=== WHAT IS REQUIRED ===
Every line from the one with "Task: Select the yellow Fotos donut segment" through the final line of the data below goes in the answer, copied exactly. Pictures do not.

=== SUPPLIED MATERIAL ===
--- START ---
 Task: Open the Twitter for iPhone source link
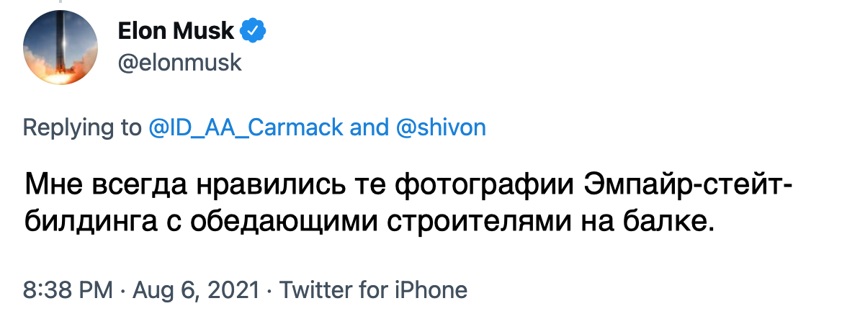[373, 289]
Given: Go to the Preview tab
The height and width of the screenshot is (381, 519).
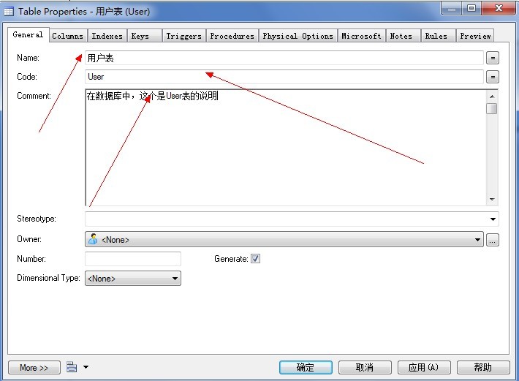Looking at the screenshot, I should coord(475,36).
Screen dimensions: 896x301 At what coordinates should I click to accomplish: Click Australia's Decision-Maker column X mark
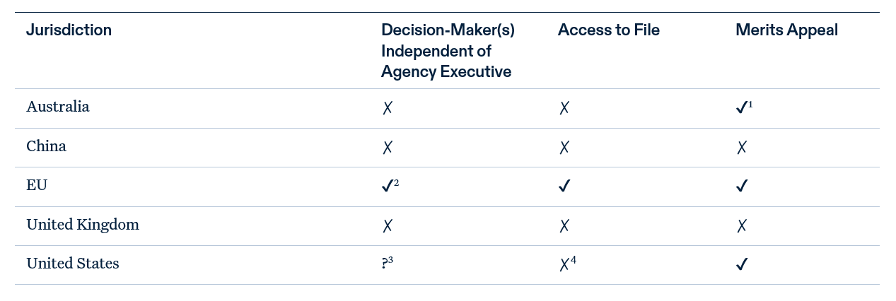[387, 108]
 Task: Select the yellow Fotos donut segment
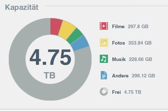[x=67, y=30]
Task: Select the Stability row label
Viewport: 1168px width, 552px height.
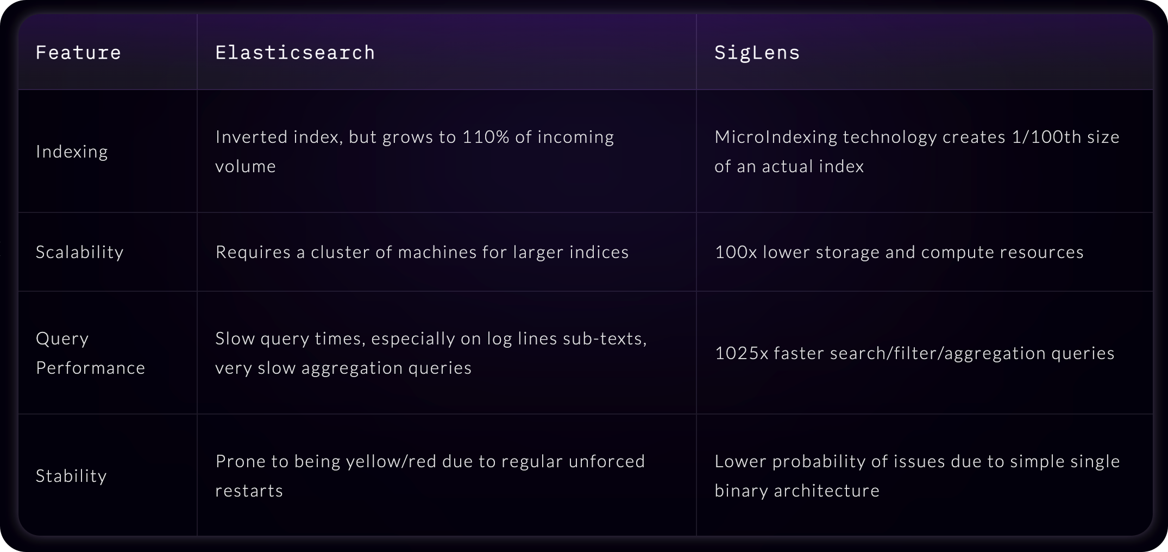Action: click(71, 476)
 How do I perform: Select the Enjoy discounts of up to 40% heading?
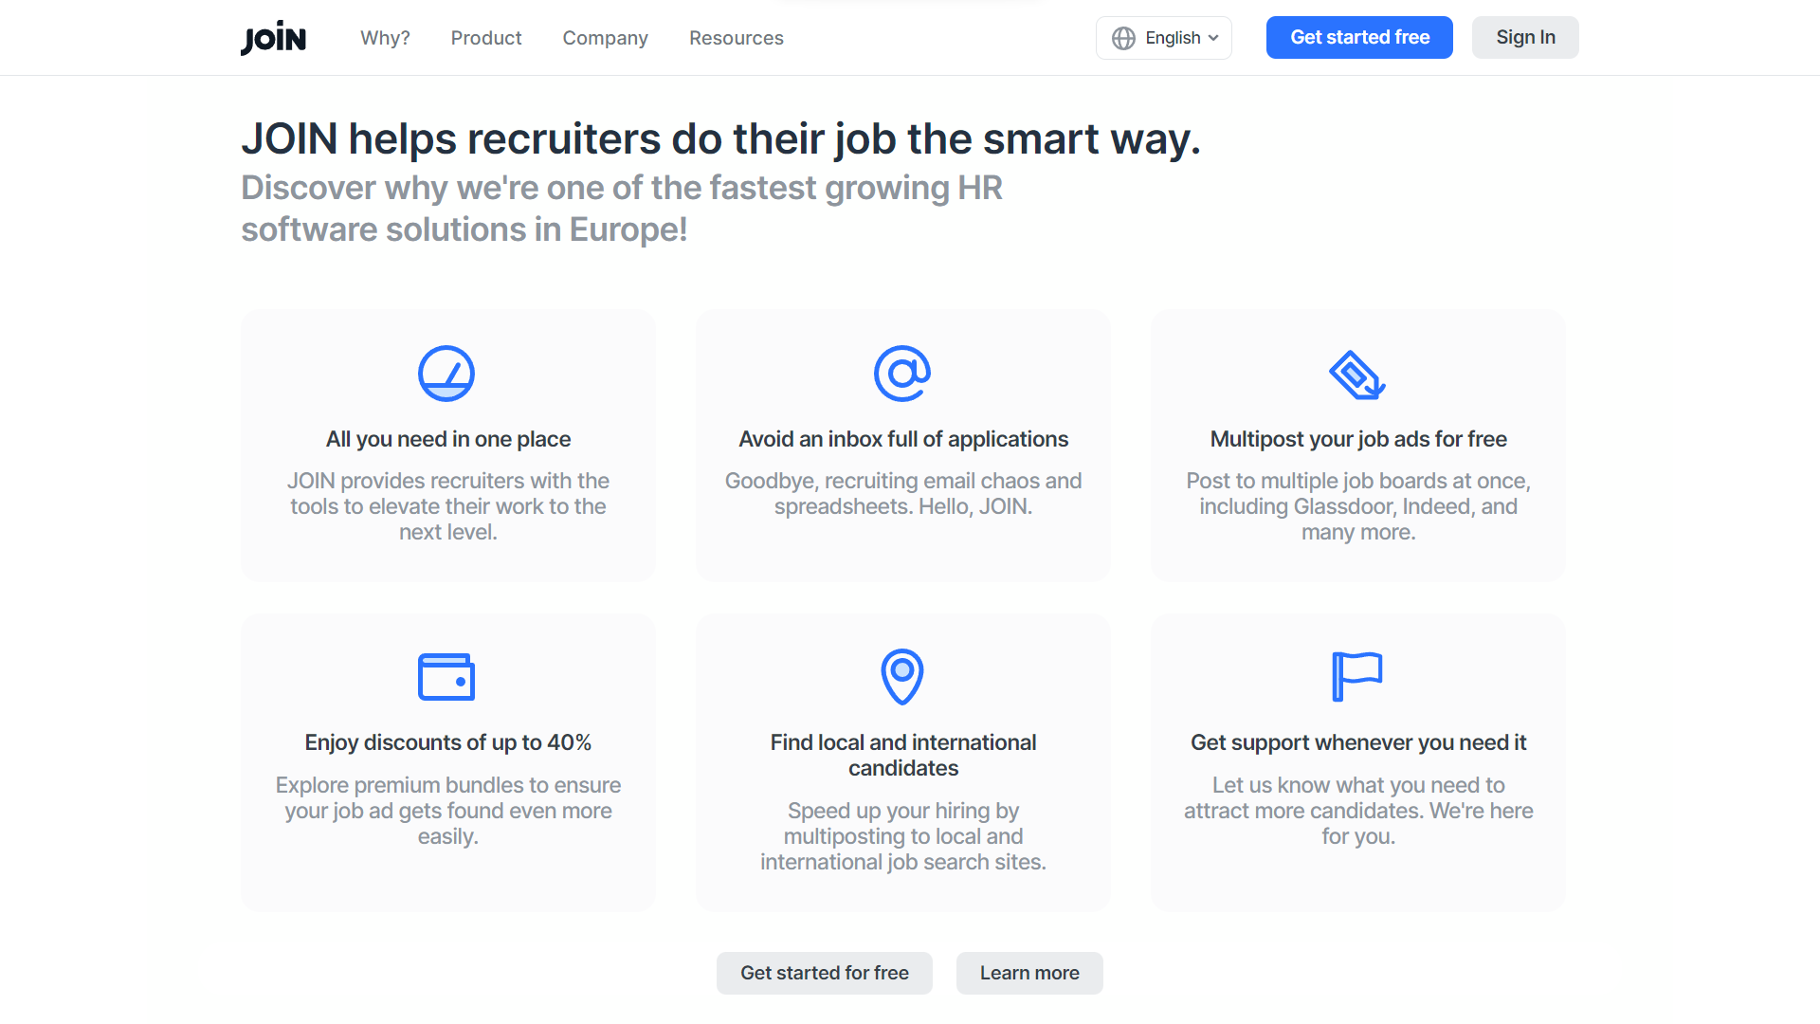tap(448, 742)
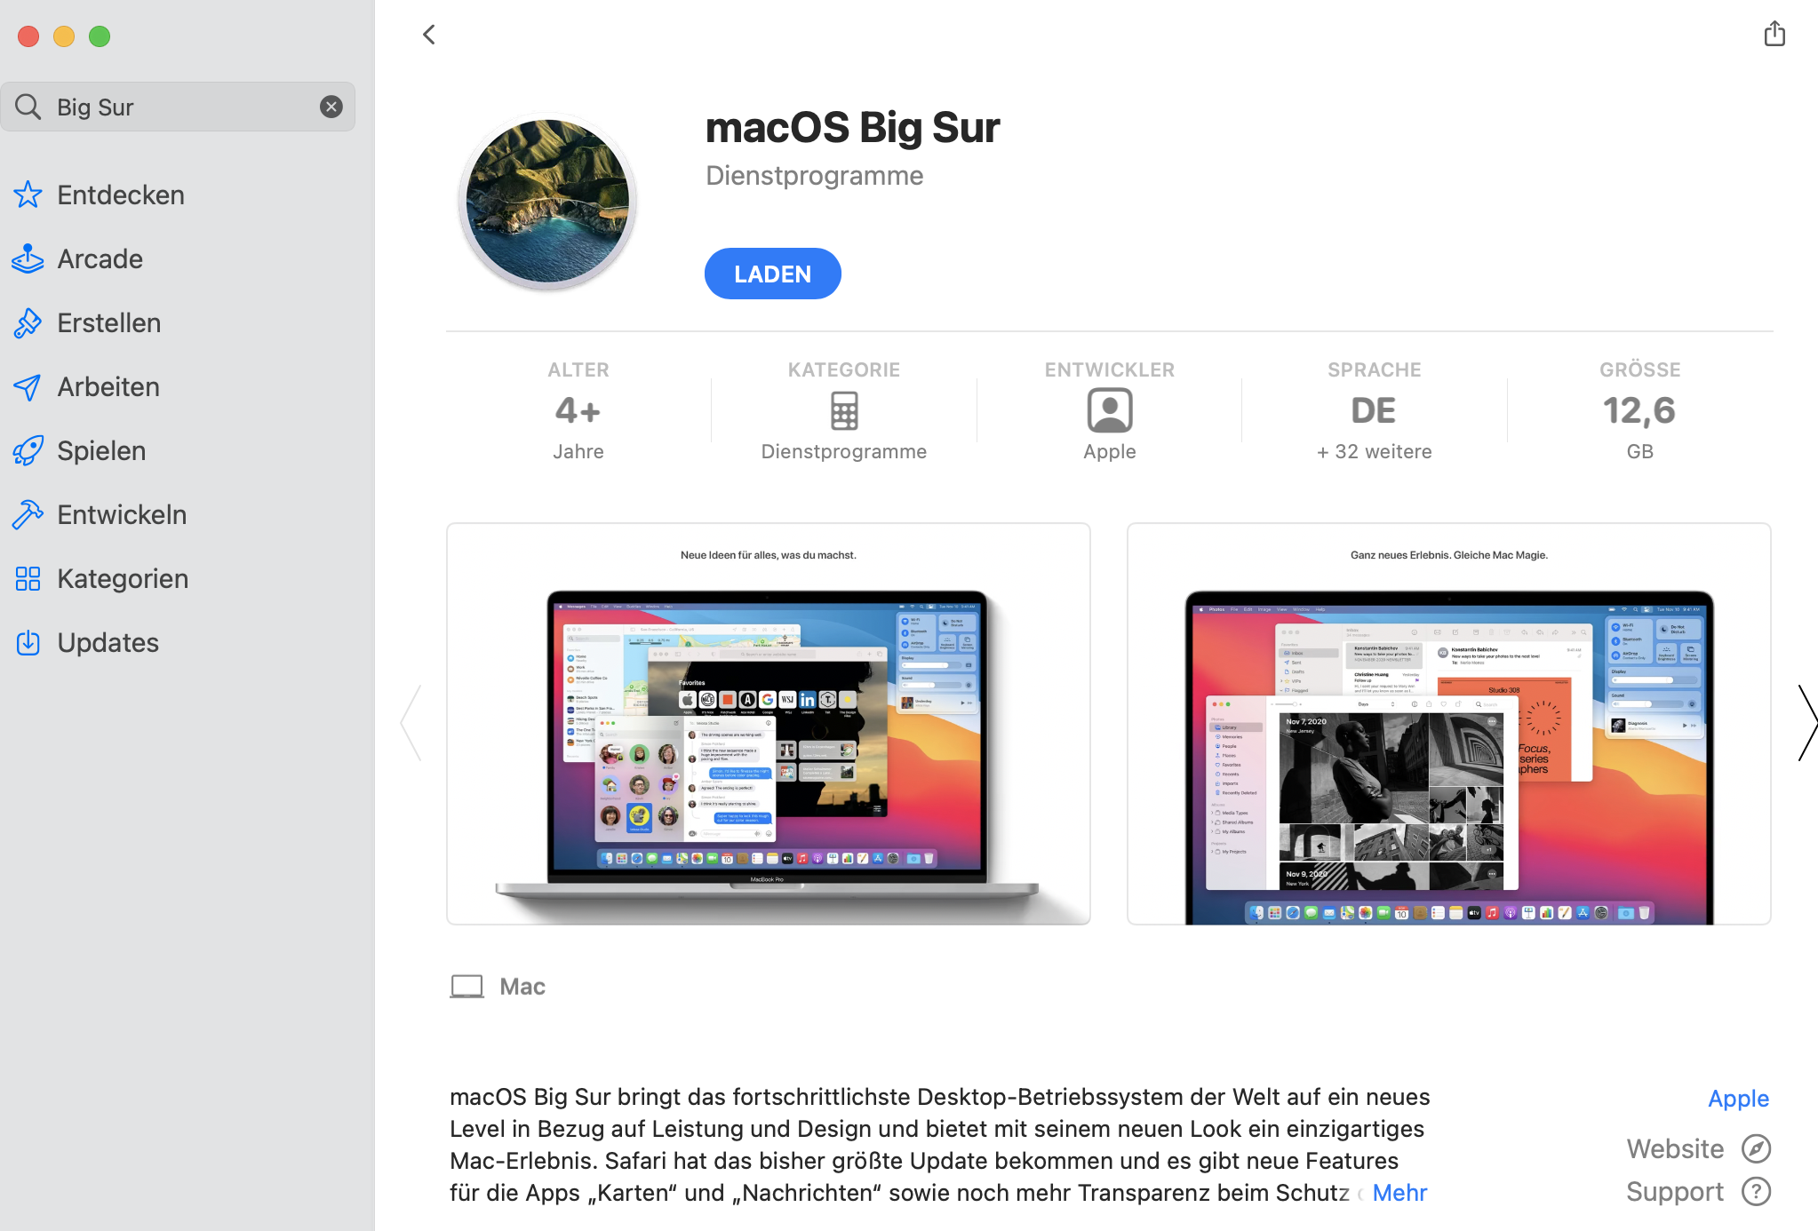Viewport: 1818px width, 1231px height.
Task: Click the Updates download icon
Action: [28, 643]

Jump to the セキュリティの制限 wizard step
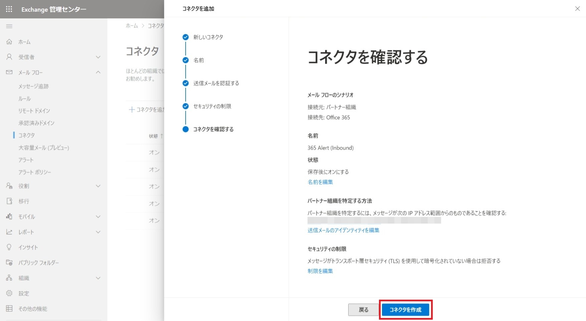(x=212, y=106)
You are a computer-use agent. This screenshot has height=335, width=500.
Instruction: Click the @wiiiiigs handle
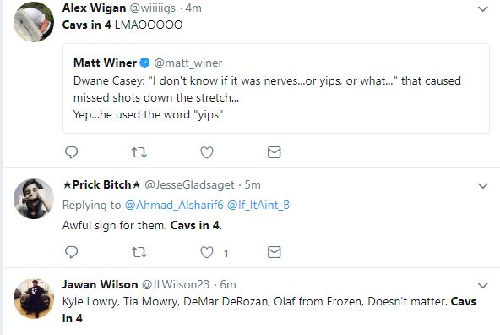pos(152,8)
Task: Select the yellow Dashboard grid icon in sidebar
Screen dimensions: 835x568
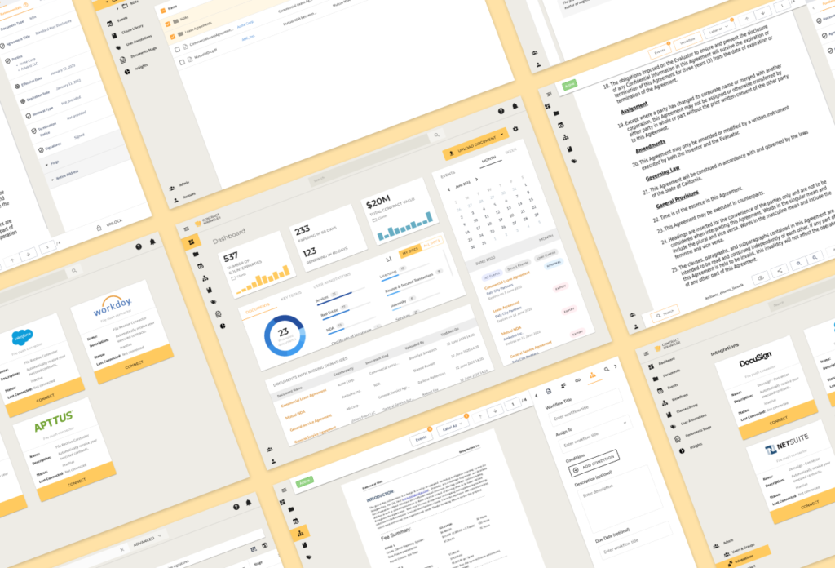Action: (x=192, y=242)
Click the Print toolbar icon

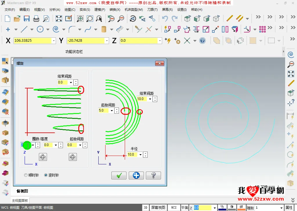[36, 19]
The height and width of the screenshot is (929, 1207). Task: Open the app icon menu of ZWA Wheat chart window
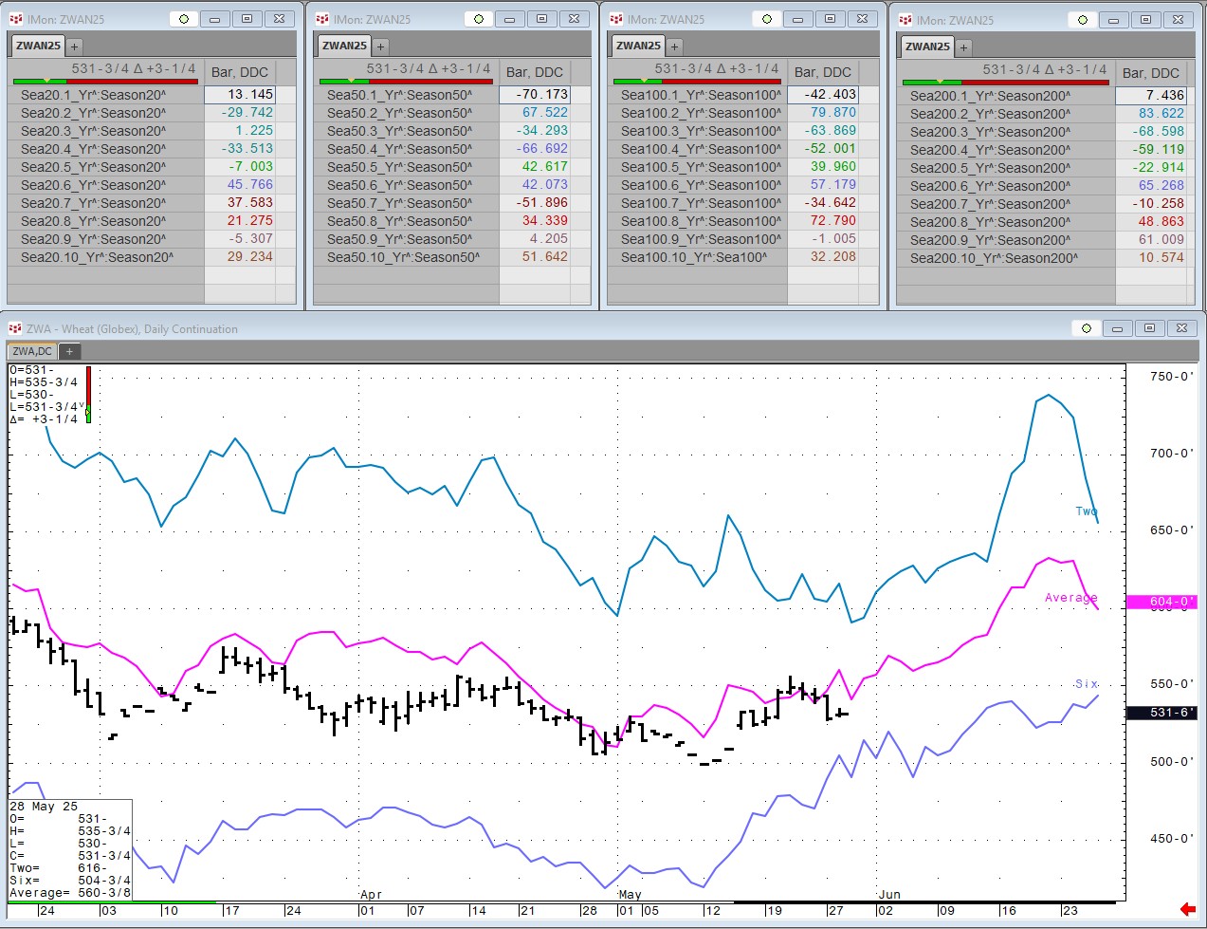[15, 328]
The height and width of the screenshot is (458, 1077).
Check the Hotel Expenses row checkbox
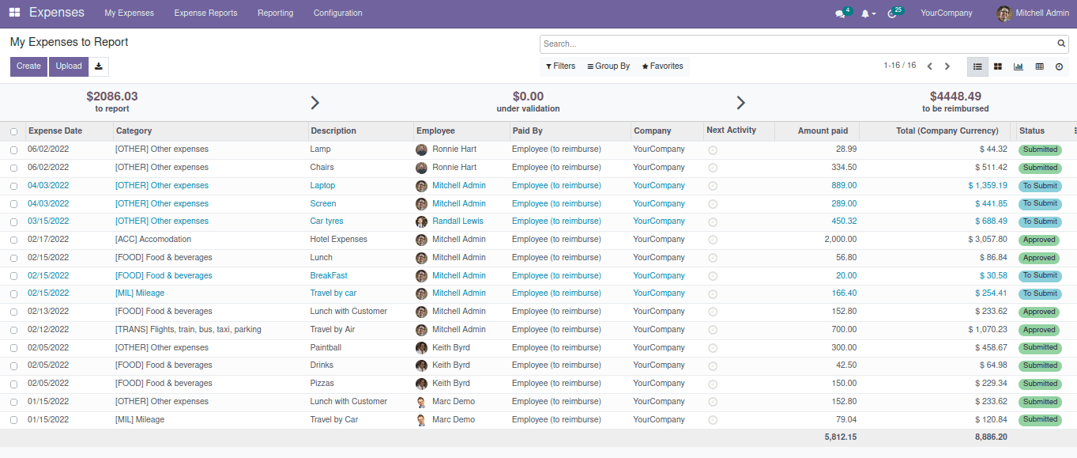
--- END ---
=== EXPECTED ANSWER ===
 Task: Select the yellow Fotos donut segment
[x=67, y=30]
Task: Select the Stability row label
Viewport: 1168px width, 552px height.
Action: click(71, 476)
 How do I perform: Select the Enjoy discounts of up to 40% heading?
tap(448, 742)
Viewport: 1818px width, 1231px height.
Task: Click the Updates download icon
Action: [28, 643]

Jump to the セキュリティの制限 wizard step
(x=212, y=106)
You are a computer-use agent. This screenshot has height=335, width=500.
Instruction: Click the @wiiiiigs handle
pos(152,8)
Task: Select the yellow Dashboard grid icon in sidebar
Screen dimensions: 835x568
Action: (x=192, y=242)
Click the Print toolbar icon

[36, 19]
The height and width of the screenshot is (929, 1207). Task: Open the app icon menu of ZWA Wheat chart window
[15, 328]
The height and width of the screenshot is (458, 1077).
Check the Hotel Expenses row checkbox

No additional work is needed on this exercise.